Will tag the relevant parties in that issue. H/T to @Scotchester.

kurzn commented 7 years ago

@keelerr I wonder in that specific scenario if you could use something like the new complaint landing page uses? Because if you're directing them away that quickly with only a sentence of explanation, what's the point of the rest of the page?

image

nataliafitzgerald commented 7 years ago

This change has been approved by @caheberer and @schaferjh, so I'm going to move forward. The inline links in Paying for College wouldn't be possible with our current hero pattern (as it is currently designed). We can continue to discuss the niche use case for marketing pages.

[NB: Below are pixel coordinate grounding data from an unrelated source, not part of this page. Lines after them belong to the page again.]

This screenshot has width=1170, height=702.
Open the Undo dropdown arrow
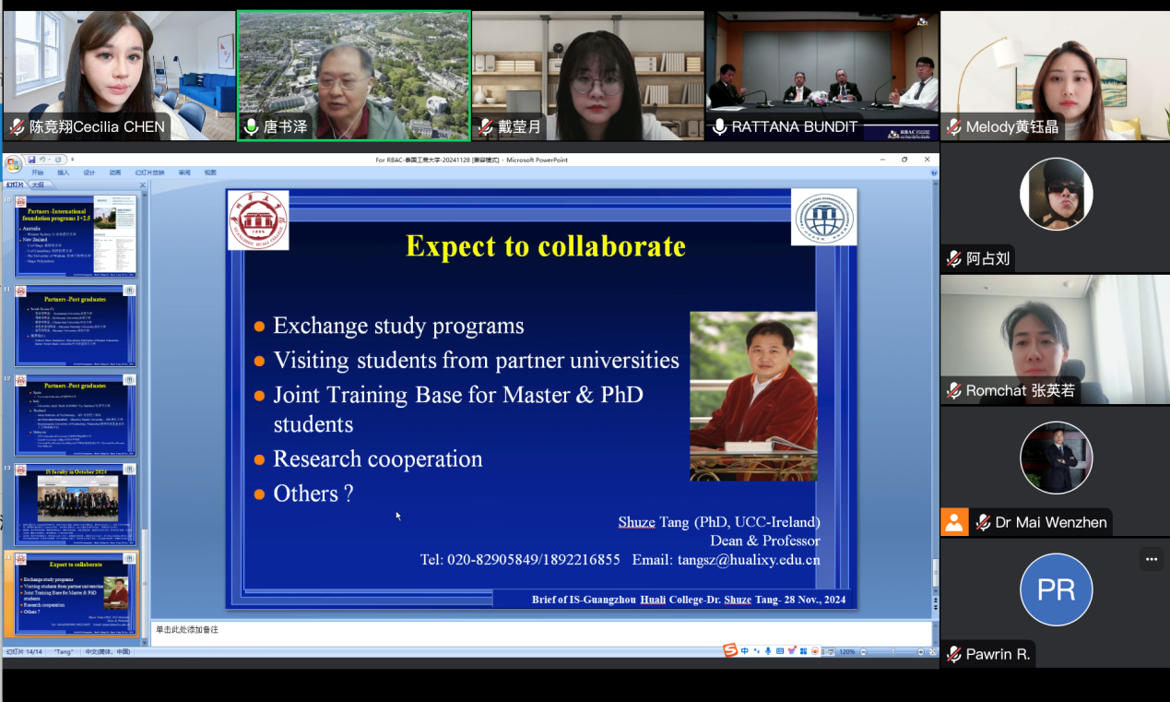coord(49,160)
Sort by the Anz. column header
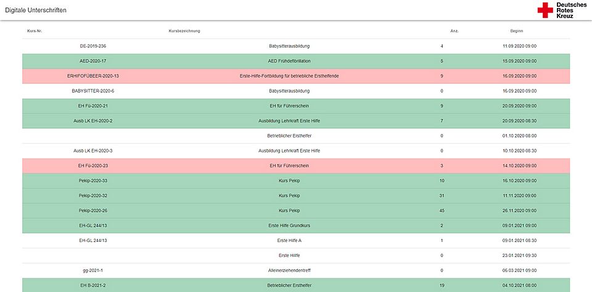Screen dimensions: 592x292 [x=454, y=31]
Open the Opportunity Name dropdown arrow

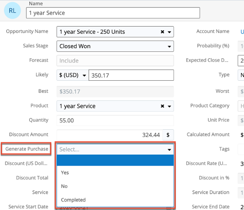pos(169,32)
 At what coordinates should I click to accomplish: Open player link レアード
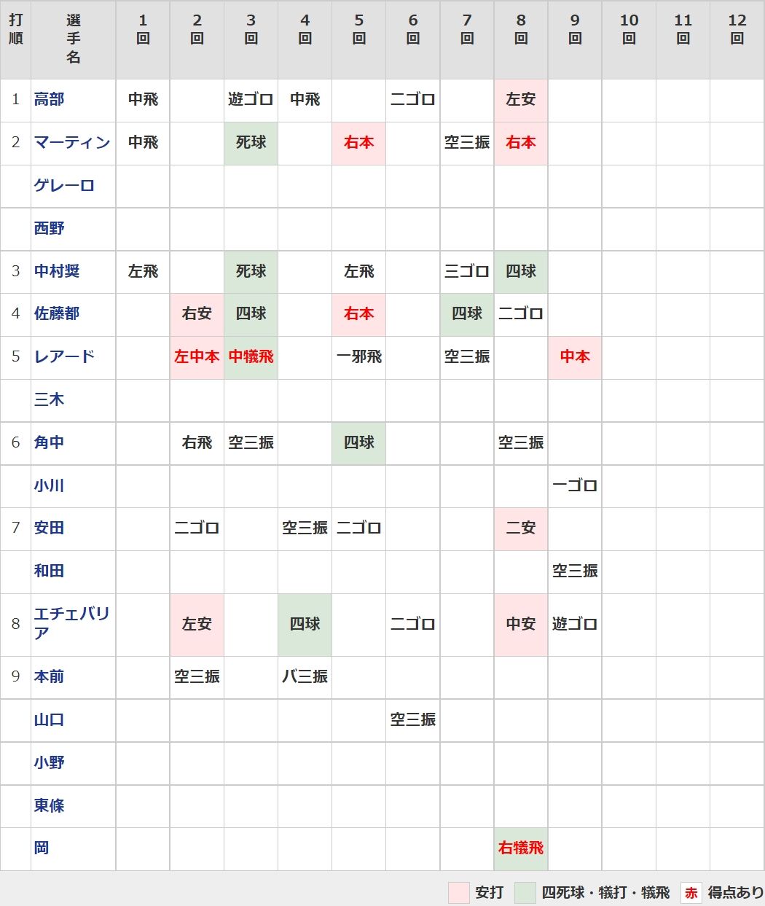[64, 356]
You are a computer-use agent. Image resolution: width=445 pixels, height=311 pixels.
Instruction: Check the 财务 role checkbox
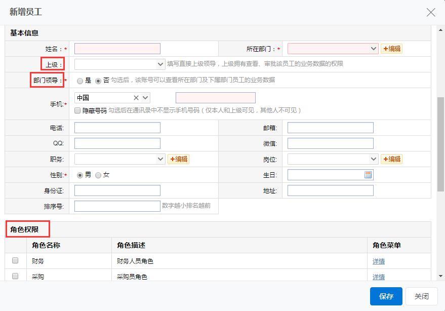pyautogui.click(x=15, y=260)
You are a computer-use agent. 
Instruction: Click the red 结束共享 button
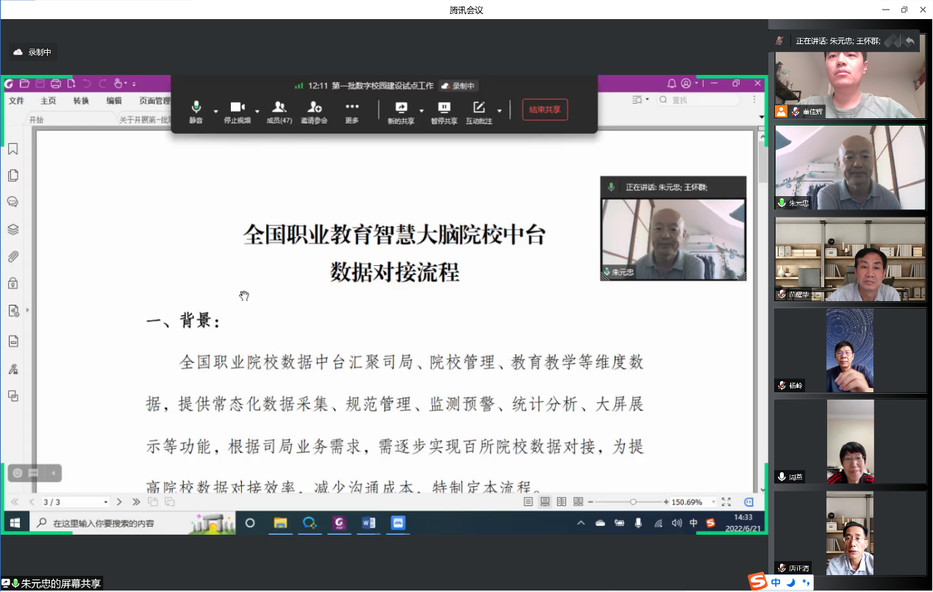545,110
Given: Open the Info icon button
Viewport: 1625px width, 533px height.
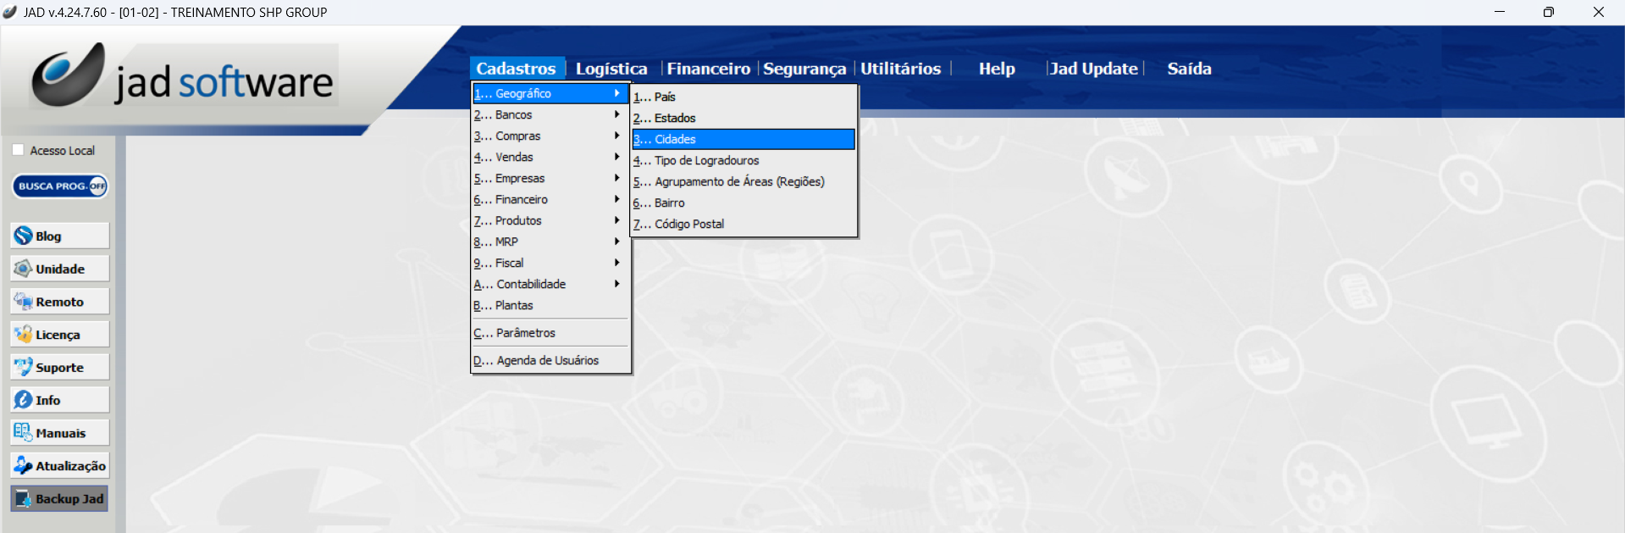Looking at the screenshot, I should point(24,400).
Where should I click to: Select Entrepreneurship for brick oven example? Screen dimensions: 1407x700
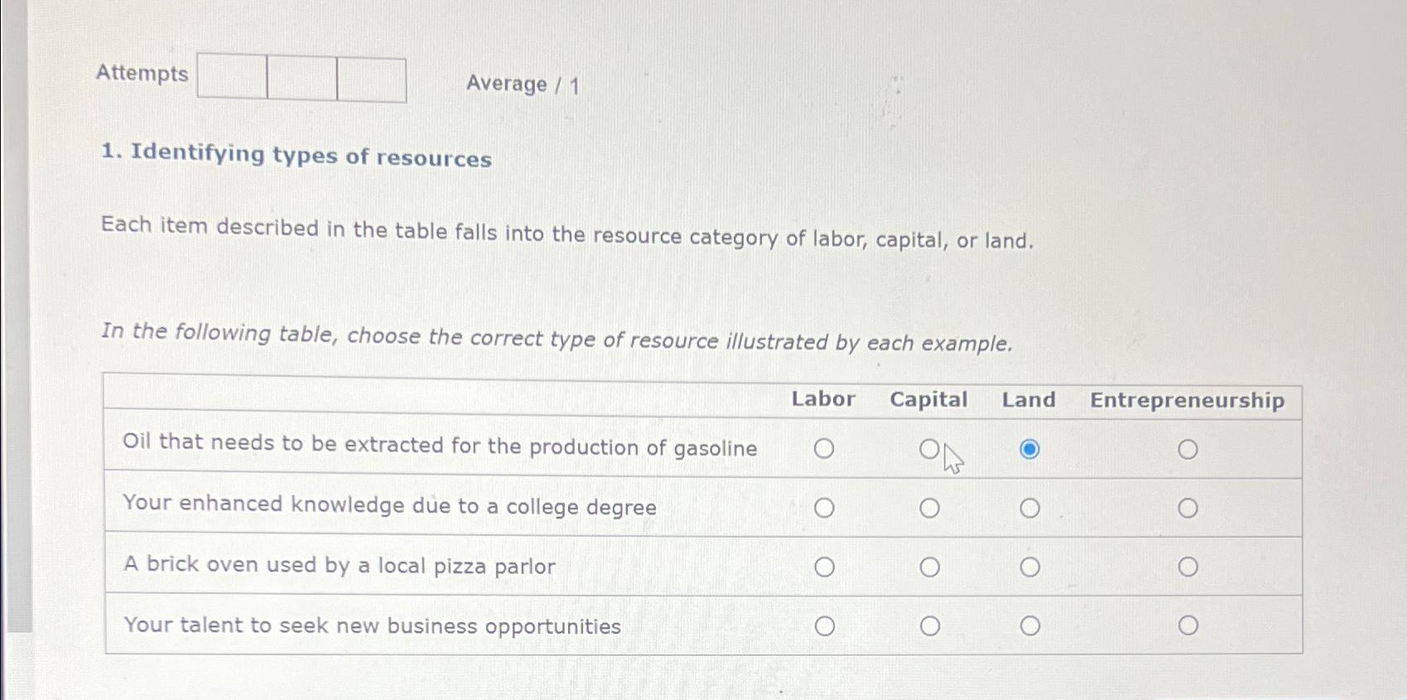coord(1188,566)
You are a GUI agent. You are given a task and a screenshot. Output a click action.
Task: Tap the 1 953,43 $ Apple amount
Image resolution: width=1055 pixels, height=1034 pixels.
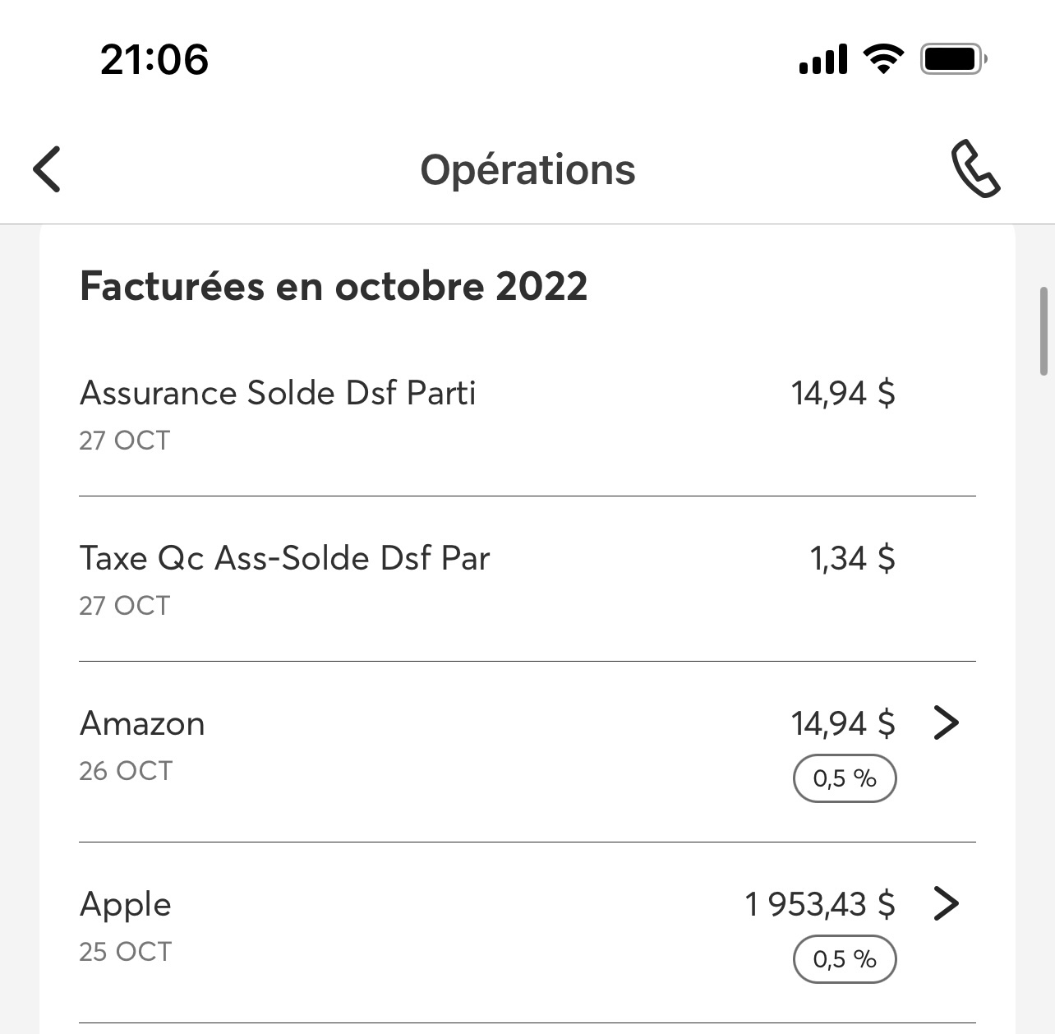click(819, 905)
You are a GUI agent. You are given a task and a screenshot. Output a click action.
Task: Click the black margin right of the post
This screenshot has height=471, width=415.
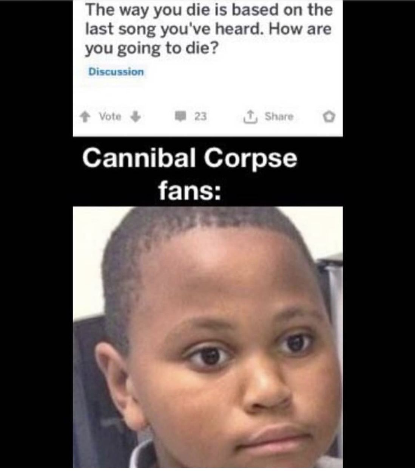click(379, 234)
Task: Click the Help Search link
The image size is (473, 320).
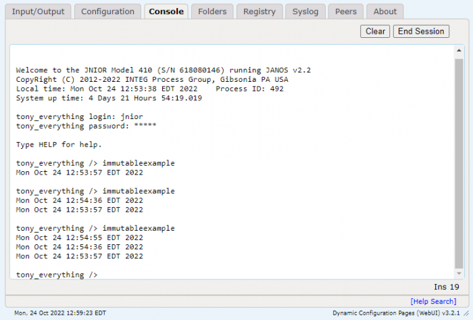Action: pyautogui.click(x=433, y=301)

nataliafitzgerald commented 7 years ago

I've been working on this update as part of the overall hero page updates. Here's the content related to buttons and links (contained within "Content guidelines --- Purpose"):

"Since the goal of the hero is to get the user to continue reading the page, don't include links or calls to action within the hero. If there is content that needs to link elsewhere for explanation, place it underneath the hero within the main content area."

Can be seen in on the page here: https://nataliafitzgerald.github.io/design-manual/global-elements/heroes.html

nataliafitzgerald commented 7 years ago

Design Manual has been updated (updates have been merged).

@jimmynotjim @Scotchester - Are there any CF updates that need to be made to remove these options from the pattern? I will handle any Wagtail updates on the Platform Team side.

jimmynotjim commented 7 years ago

@nataliafitzgerald yes, there's some clean up to do in the styles and documentation, but nothing that will hold up cfgov-refresh since the CTA was optional anyway. I'll be working on making those changes soonly.

nataliafitzgerald commented 7 years ago

Ok @jimmynotjim - In that case I'll go ahead and close this issue. I am keeping the user story open because of post-release tasks that we talked about tackling. That's issue #461.